O medo invadiu o meu corpo com o arrastar dos minutos. Não que fosse verdadeiramente tarde, mas era muito mais tarde do que as horas que tínhamos combinado. Talvez a Joana tivesse razão e eu não soubesse encontrar o difícil equilíbrio entre ser um pai permissivo e um pai autoritário.

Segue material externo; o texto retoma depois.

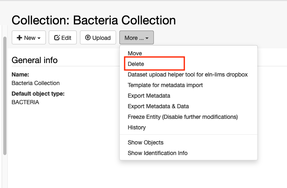
Task: Click the More ... button label
Action: (134, 38)
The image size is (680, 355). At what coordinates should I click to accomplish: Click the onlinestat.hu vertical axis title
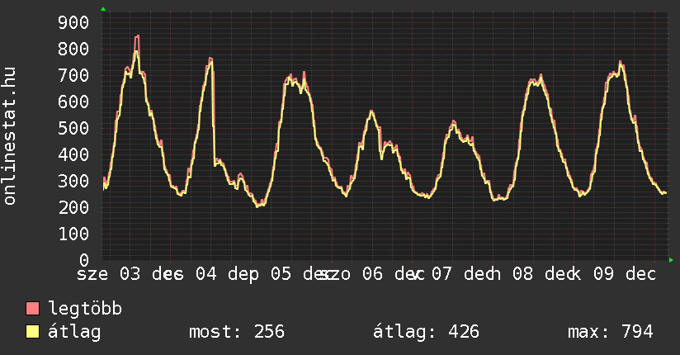(x=11, y=136)
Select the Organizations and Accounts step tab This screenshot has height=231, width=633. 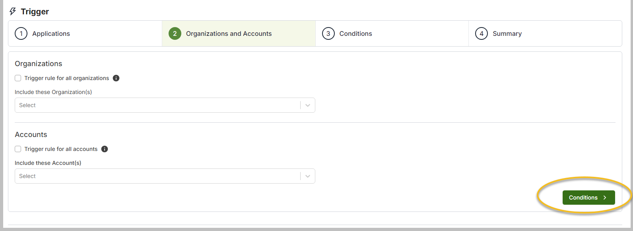tap(229, 34)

A Joana ? A ideia de lhe telefonar apareceu-me mal os ponteiros do relógio ultrapassaram as dez horas. Já tinham passado mais noventa minutos e a minha mão continuava esticada na direcção do telefone sem lhe ousar tocar... e se a Beatriz quisesse telefonar para casa a explicar o atraso e o telefone estivesse ocupado. Na verdade eu sabia que o que dominava esse meu impulso era o medo do que iria ouvir. Desde o divórcio que as poucas palavras trocadas entre mim e a Joana eram temperadas por pequenas picadas de alfinete, mas já imaginava as palavras amargas a formarem-se na boca dela – Eu bem a avisei que ter decidido ir morar contigo ia acabar mal, onde já se viu um pai deixar sair a filha que só tem catorze anos à noite com uns amigos.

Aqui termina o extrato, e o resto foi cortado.